Revenue departments around the country routinely publish lists of taxpayers whose bills are past due. The explicit purpose of these lists is to invite friends, family, and acquaintances to shame tax delinquents into paying. Unsubtle program names such as Colorado's "Hall of Shame" (since renamed) and Louisiana's "CyberShame" (since discontinued) gave away the game.
To ensure that law-abiding taxpayers have all the tools necessary to shame tax evaders effectively, states release some highly personal information. Of the 14 states that maintain an up-to-date delinquent taxpayer list that's easily accessible online, 11 include the offending non-taxpayer's full address. Of the three states that maintain a list but don't include addresses, two still reveal the delinquent's county.
Traditionally, detailed public disclosures of information are the realm of ex-convicts who are potentially a danger to those around them. Reason has long documented how even that type of program can pose a multitude of problems, but at least you can understand the goal of keeping a community safe from potentially violent criminals. Tax evaders pose more of a threat to a state's bottom line than to anyone's safety.
While other crimes (of a non-sexual nature) are often a matter of public record, there is an important difference—generally, public records are searched by name or case number, not by crime. That's because the purpose of public records is twofold: to provide a public record showing the orderly, legal prosecution and conviction of an individual, and to provide information to the general public about legally convicted criminals. Blasting out a shame list about people who owe back taxes to whoever will listen fulfills neither of these goals.
It's not even clear that all the people on these lists are genuinely deadbeats and not engaged in an honest dispute over their liabilities. After all, governments routinely make mistakes. It's hardly unheard-of for a revenue authority to accuse people of owing money that they don't or just to mix up citizens' addresses.
Some states are fairly careful about putting people on their shame lists. Nebraska, for example, sends multiple notices, files a lien against the taxpayer's property, and waits until the taxpayer in question has waived or exhausted all recourse for appeal before listing him or her as a deadbeat. But others, such as Maryland, send only a single letter notifying people that they need to pay up. And the shaming isn't always limited to state Department of Revenue websites. Local media will frequently publish stories about the lists, often encouraging readers to view the full lists themselves.
Courts have frowned on similar types of public shaming in the past. In Virgil v. Time, for example, the Ninth Circuit Court of Appeals ruled that the "line is to be drawn when the publicity ceases to be the giving of information to which the public is entitled, and becomes a morbid and sensational prying into private lives for its own sake, with which a reasonable member of the public, with decent standards, would say that he had no concern."

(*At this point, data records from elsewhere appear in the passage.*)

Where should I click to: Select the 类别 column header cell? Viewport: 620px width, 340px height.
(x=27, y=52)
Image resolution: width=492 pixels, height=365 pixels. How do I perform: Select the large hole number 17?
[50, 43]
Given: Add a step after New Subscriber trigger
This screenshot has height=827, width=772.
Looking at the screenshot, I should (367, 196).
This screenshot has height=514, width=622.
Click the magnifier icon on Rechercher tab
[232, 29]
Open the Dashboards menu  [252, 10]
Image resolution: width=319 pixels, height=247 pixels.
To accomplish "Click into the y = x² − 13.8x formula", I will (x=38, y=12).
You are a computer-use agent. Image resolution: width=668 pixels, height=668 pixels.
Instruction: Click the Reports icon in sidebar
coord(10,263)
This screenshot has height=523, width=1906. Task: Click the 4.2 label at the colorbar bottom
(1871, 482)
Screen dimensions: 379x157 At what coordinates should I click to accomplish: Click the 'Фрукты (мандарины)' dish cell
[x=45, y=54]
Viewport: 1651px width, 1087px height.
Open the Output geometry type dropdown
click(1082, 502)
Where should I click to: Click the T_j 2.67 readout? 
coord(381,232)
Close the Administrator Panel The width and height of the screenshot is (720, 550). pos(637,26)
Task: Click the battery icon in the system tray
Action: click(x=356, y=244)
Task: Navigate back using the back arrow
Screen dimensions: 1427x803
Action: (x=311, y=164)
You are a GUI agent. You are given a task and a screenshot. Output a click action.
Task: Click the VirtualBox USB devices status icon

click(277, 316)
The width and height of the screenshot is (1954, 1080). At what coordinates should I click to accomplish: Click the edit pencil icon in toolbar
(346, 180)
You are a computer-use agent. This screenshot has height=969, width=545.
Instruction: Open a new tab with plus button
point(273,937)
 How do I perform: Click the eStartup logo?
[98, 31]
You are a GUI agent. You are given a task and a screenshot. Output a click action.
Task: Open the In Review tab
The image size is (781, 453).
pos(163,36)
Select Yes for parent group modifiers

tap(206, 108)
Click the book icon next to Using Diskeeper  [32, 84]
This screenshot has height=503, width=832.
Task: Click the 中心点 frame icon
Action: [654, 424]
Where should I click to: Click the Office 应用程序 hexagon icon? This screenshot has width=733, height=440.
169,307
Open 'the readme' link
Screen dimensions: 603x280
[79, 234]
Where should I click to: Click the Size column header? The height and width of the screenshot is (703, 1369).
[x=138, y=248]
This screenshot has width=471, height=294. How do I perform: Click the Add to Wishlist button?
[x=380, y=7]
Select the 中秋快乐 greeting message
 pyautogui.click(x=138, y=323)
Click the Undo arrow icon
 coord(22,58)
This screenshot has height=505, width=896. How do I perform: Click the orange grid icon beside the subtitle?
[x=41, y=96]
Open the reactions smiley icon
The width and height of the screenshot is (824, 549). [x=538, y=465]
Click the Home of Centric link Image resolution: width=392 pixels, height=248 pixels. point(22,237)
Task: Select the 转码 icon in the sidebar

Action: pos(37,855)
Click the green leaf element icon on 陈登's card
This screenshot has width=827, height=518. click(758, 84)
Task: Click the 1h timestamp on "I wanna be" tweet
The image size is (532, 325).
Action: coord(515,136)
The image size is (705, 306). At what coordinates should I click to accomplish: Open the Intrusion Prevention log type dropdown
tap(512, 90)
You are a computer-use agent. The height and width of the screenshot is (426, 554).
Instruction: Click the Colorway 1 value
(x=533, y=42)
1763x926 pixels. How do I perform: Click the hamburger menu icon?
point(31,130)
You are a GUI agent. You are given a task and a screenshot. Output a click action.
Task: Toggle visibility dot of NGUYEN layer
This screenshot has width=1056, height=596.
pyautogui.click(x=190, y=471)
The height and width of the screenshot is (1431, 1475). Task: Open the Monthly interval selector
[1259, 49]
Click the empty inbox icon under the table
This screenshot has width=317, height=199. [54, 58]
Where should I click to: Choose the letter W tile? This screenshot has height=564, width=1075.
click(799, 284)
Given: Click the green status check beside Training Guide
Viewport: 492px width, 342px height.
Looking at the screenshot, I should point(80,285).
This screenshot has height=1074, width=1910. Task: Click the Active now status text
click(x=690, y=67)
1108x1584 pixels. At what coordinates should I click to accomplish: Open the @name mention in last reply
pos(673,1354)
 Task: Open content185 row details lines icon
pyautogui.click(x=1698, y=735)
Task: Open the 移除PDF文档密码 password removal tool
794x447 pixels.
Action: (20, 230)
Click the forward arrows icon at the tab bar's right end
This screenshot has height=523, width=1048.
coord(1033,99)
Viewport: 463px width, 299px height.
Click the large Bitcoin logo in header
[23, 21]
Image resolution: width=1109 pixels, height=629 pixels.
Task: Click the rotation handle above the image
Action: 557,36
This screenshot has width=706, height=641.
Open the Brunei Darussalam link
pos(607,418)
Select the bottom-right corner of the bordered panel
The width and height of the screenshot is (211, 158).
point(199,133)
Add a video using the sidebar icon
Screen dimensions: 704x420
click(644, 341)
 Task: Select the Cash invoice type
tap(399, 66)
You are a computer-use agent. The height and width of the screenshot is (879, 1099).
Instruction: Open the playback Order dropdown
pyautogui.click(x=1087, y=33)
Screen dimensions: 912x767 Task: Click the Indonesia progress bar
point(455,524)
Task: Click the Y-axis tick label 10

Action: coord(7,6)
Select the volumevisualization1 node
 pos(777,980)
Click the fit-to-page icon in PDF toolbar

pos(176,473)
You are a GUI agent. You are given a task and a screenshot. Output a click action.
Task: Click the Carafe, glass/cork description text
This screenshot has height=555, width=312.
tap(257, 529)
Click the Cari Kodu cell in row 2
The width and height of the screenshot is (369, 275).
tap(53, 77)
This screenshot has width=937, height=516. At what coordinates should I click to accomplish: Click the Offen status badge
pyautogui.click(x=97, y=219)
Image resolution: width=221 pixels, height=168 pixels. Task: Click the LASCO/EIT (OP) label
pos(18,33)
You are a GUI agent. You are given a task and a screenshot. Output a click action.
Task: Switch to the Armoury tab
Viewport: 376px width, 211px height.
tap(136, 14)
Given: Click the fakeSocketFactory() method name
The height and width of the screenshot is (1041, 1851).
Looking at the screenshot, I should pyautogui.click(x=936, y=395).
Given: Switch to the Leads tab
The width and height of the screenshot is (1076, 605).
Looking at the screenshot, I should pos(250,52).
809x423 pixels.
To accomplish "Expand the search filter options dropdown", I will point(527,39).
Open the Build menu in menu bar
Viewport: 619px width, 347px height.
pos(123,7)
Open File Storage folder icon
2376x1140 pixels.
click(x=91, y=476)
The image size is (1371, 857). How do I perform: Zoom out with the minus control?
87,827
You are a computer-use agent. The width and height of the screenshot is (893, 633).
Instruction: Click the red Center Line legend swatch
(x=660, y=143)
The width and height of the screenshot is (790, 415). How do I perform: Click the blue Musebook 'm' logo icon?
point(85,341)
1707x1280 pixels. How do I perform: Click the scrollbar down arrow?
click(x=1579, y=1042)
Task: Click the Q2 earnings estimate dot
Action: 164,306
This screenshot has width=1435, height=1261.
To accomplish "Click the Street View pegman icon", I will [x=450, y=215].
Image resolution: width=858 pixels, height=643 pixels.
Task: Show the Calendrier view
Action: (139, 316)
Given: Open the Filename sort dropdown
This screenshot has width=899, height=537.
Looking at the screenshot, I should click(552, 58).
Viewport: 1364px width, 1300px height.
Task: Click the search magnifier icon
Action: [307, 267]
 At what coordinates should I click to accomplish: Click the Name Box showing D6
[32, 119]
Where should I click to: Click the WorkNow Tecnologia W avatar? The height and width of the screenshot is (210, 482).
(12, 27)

Efforts to remove these lists from government websites have proven successful in the past. Several states that once published tax shaming lists—including Connecticut, Georgia, Hawaii, Kentucky, Louisiana, Montana, and Oregon—have taken theirs down. Pennsylvania has not updated its list since last year, but that appears to be due more to inattention than a commitment to its citizens' privacy.
Unfortunately, nothing that goes on the internet ever truly goes away, and taking down these lists often does nothing for people already implicated in them. Maintaining personal privacy is hard enough without overzealous state tax bureaucrats getting involved.